A freshman in high school was trying out for the lacrosse team. After the first try-outs, the boy came home and expressed his excitement for the position he wanted to play: goalkeeper. The dad, in a huff, doused the young boy’s enthusiasm with a twisted take. The man matter-of-factly told his boy, “You will not be playing goalie. You see, son, the goalie never has a chance to score; therefore you can not be the hero of the game if you are the goalie.”
The boy, somewhat dejected and taken aback by the less than encouraging words of his father, grudgingly accepted what his father told him because, after all, he was his father. Following the advice, he abandoned his hopes of playing goalkeeper.

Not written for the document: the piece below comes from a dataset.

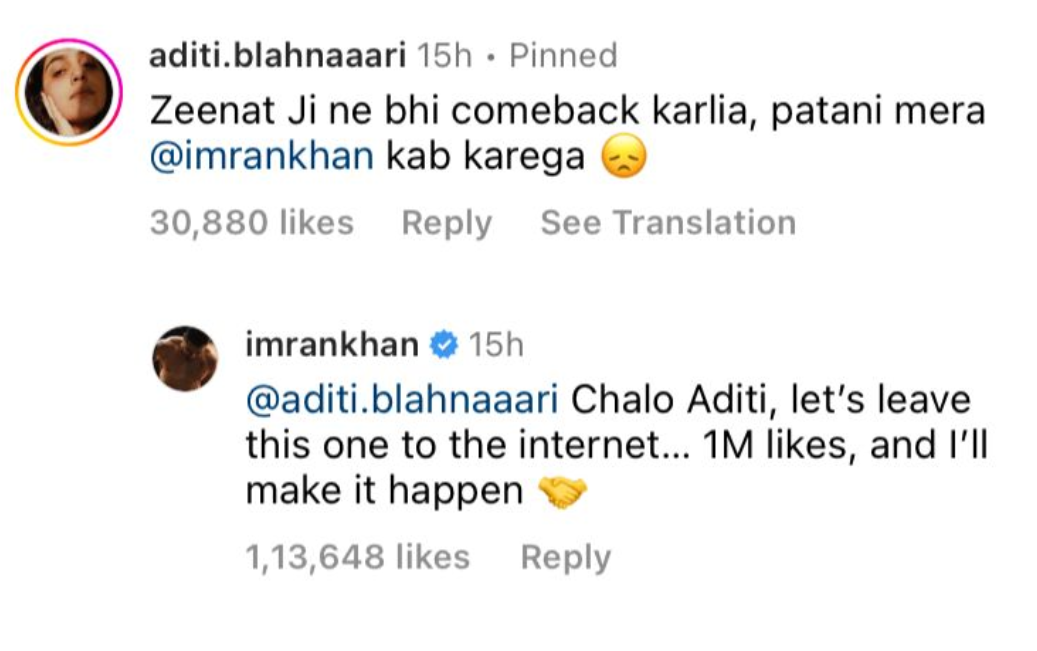
Task: Click the imrankhan profile avatar
Action: [185, 358]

That boy made the team. For the remainder of his high school years, he was very successful at the position of Attacker – scoring goals and winning games. Even so, one must wonder how much, if any, animosity he had against his dad for being told his passion was pointless.

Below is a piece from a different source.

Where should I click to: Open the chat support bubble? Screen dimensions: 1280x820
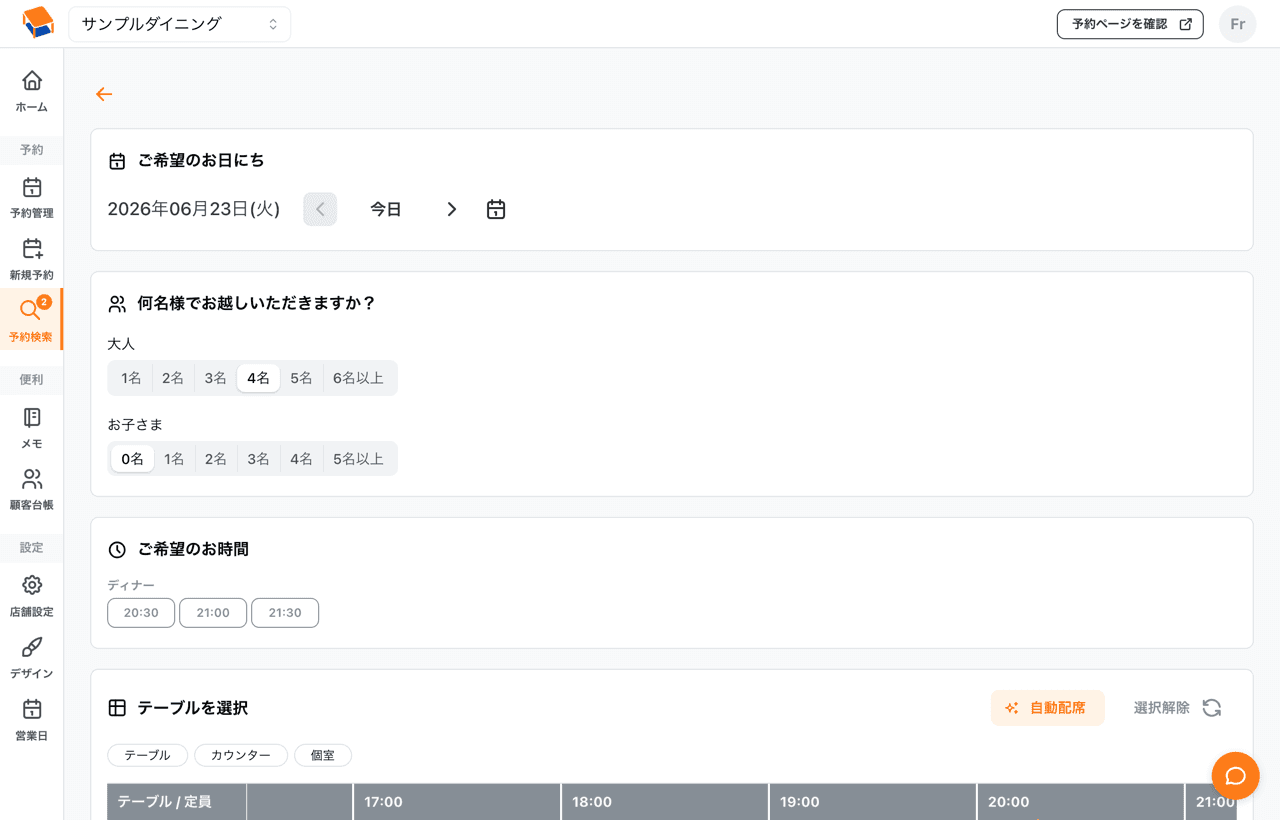point(1235,776)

This story directly translates to both life and our faith. The father had a short-sighted take on lacrosse. The father also had a short-sighted take on life. And, no doubt, he would not be moving mountains with his faith until he changed how he thinks (Matthew 17:20, Romans 12:2*).
His assumption was the hero is always the one who scores the goals. When, in fact, this is not always the case. What he lost sight of was is how it is a TEAM sport – as is life and faith through community. The goalkeeper is just as important, if not more often times, because he/she can keep the other team from scoring points for the win. The goalkeeper is an important part to any team which requires one. The father took the stance that the glory comes only from scoring.
No pun intended, but, just as God intended… true glory comes from saving. That’s what Jesus did for all of us. Jesus knew the value of taking one for the team. Through his sacrifice, we are all now saved as well. Jesus scored plenty while on earth – healing the lame, restoring sight to the blind, raising the dead, making water into wine, etc. But his greatest victory was his willingness to sit in net.
Perhaps we need to focus on the goals saved rather than always on the goals scored. Those who we impact will thank us. Life and faith are both about sacrifices. There’s a great value in having the goalkeeper mentality.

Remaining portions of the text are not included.